LibGen, in particolare, è un alleato perfetto per chi cerca dati in abbondanza. Con un catalogo che spazia dai classici della letteratura ai saggi accademici più recenti, questa piattaforma offre un accesso praticamente illimitato a contenuti aggiornati, spesso disponibili a poche ore dalla pubblicazione ufficiale. Ma ricostruire esattamente quali testi siano stati usati da Meta o OpenAI è un’impresa quasi impossibile, un nodo che complica ulteriormente le cause legali in corso.
Un dilemma etico e legale
La questione va oltre il semplice furto di contenuti. L’IA generativa, che produce testi, immagini e persino musica, si basa su un principio fondamentale: apprendere da ciò che già esiste. Ma chi paga il prezzo di questo apprendimento? Gli autori, che vedono i loro lavori sfruttati senza compenso, si sentono traditi. “Molti editori e autori ritengono che le cose stiano diversamente”, scrive Il Post, riferendosi alla convinzione che l’output delle IA non sia davvero “nuovo”, ma un’elaborazione diretta di ciò che è stato immesso nel sistema.

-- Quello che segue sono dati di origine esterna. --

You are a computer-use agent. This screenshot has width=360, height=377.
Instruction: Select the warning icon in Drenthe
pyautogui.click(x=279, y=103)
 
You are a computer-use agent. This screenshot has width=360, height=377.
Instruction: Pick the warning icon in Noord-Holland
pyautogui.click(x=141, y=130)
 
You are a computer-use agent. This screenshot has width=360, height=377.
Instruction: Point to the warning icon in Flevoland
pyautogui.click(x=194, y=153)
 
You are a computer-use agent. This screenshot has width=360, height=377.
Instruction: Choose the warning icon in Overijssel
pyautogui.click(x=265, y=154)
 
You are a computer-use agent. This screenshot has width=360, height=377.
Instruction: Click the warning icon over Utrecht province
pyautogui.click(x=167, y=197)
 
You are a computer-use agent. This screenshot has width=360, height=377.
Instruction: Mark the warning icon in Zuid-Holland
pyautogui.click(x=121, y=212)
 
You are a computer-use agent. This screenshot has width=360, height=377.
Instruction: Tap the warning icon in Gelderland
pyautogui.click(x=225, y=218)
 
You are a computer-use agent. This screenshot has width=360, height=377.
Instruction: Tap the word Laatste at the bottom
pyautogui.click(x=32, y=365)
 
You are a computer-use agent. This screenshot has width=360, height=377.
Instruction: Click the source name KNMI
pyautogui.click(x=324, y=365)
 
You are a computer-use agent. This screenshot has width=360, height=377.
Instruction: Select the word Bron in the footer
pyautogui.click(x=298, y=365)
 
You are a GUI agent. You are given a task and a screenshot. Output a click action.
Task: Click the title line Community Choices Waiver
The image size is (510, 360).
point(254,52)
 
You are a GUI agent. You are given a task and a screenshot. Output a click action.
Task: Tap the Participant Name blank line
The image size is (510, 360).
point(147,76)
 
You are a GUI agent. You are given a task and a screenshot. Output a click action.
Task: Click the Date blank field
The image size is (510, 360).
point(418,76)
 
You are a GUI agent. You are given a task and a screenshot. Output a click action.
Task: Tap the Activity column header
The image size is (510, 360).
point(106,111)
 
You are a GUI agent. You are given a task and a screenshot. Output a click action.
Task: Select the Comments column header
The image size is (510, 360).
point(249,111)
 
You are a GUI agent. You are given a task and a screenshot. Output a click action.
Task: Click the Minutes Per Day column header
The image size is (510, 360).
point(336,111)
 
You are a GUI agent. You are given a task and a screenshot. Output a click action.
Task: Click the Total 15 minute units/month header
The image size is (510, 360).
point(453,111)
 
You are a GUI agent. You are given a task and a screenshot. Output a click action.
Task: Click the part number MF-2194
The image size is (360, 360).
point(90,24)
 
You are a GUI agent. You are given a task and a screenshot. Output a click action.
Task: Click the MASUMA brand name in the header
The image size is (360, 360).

Nel frattempo, le aziende tecnologiche continuano a navigare in un’area grigia del diritto. Negli Stati Uniti, il fair use è un concetto flessibile, ma non universalmente accettato. In Europa, dove le norme sul copyright sono più rigide, l’assistente AI di Meta ha subito ritardi non solo per questioni di privacy, ma anche per il timore di violazioni simili. Eppure, la diffusione globale di questi strumenti – Meta AI è già usato da centinaia di milioni di persone fuori dall’UE – rende difficile fermare il fenomeno.
Le implicazioni per il futuro
Questo scandalo non è solo una disputa legale: è un campanello d’allarme per il mondo dell’editoria e della creatività. Se le IA possono essere addestrate su testi piratati senza conseguenze, quale incentivo resta per produrre contenuti originali? E come si può tracciare una linea tra ispirazione e plagio in un’epoca in cui le macchine “pensano” grazie al lavoro umano? Le cause in corso potrebbero stabilire precedenti cruciali, ma il ritmo dell’innovazione tecnologica sembra superare quello della giustizia.
Per ora, Meta e OpenAI continuano a difendere le loro pratiche, mentre editori e autori cercano di farsi ascoltare. La posta in gioco è alta: non si tratta solo di risarcimenti, ma di ridefinire i confini della proprietà intellettuale in un mondo dominato dall’intelligenza artificiale. La partita è appena iniziata, e il suo esito potrebbe cambiare il modo in cui leggiamo, scriviamo e immaginiamo il futuro.